His first exhibitions were also in Europe, first at the Duncan Gallery in Paris. He traveled to Sweden for various successful exhibitions, then to Brussels and Madrid before he returned to Mexico, exhibiting in Mexico City. During the 1930s, he was a member of leftist artists' organization Liga de Escritores y Artistas Revolucionarios and produced many illustrations for Luz, the magazine of the national electricians' union.

However, Mexico from the 1930s to 1950s was highly nationalistic with the painters from the Mexican muralism movement dominating, making Balmori’s more international style less appealing. He became a professor for about thirty years at the Escuela Nacional de Artes Plásticas and was also the head of the Academia de la Danza Mexicana with Miguel Covarrubias. During this time (1950s) he actively promoted new dance movements in Mexico, including the production of posters, wardrobes and librettos. His art students included Rodolfo Nieto, Pedro Coronel, Carlos Olachea and Juan Soriano. He was also an important fine arts researcher and writer, publishing articles books and essays on the topic as well as poetry. Two books, Aurea Mesura and Técnica de la expression plástica, were published by UNAM.

In his later career, he taught drawing, painting and composition at La Esmeralda and at the Escuela Nacional de Artes Plásticas, both in Mexico City.In 1973, he held an exhibition called "Espacios y tensiones" at the Museo Tecnológico de la Comisión Federal de Electricidad. This consisted of a series of paintings that demonstrated yet new ideas in his artistic conceptions. This and the later "Lunar Route" exhibitions were among his most important shows.

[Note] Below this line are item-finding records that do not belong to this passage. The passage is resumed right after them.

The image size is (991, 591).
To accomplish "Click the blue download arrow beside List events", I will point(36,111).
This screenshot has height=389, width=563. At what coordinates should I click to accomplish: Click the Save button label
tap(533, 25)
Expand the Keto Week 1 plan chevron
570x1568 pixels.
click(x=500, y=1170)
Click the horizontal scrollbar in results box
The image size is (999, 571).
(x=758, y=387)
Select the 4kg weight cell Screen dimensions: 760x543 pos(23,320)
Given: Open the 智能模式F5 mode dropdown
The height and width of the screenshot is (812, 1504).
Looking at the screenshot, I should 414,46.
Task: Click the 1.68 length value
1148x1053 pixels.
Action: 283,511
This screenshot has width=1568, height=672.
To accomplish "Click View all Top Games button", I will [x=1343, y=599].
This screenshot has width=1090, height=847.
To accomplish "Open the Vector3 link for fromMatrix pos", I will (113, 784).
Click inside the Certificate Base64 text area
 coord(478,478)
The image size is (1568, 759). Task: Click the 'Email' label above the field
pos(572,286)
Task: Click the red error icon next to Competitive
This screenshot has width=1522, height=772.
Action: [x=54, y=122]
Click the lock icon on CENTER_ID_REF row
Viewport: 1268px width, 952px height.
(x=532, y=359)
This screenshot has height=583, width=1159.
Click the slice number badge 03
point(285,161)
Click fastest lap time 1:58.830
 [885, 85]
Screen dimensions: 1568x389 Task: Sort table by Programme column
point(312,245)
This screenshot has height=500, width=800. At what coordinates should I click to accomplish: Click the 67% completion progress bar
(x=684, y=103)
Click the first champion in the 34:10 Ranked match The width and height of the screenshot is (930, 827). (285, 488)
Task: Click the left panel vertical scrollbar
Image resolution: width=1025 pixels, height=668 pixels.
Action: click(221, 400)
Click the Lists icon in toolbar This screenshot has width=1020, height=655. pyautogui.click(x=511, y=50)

Although he never stopped drawing, he returned to painting professionally after he retired from teaching at age seventy, exhibiting several times. His drawings include those of dancers such as Raquel Gutierrez, Rosa Reina and his wife Helena, as well as sketches of the Ballet Antigona which was headed by José Limón. His work can be found at the Museo de Arte Moderno in Toluca, the Museo de Universitario de Artes y Ciencias at UNAM, the Museo de la Estampa, the Museo de Arte Moderno in Madrid, the National Gallery in Prague and the Museum of Fine Arts of Asturias .

When he was ninety, the Palacio de Bellas Artes held a homage for him along with the Museum of Fine Arts of Asturias in Oviedo, Spain, both with large retrospectives of his work. Other retrospectives of his work have been held after his death such as the 1996 event at the Casa Lamm Cultural Center in Mexico City and the Mexican Cultural Center in Paris in 1998.

==Artistry==
Balmori’s painting varied among the various painting styles of Europe of the 20th century as well as influence from Mexican muralism. While studying in Madrid, observing copies of Greek, Roman and Egyptian statues, he declared that beyond all forms there is a universe of light and shadow, whose mysteries, he stated, were for painters to discover. His portraits of Gandhi show academic and classical influence with some distortion of form and geometric shapes showing influence from Cubism and Picasso. Influence from Mexican muralism can be seen in realistic images and figurativism. Balmori was not influential directly in Mexican art as when he returned to Mexico in the 1930s, his European influence work was not popular. His work was not recognized by his contemporaries, with the exception of Carlos Mérida, but did have influence on the following Generación de la Ruptura.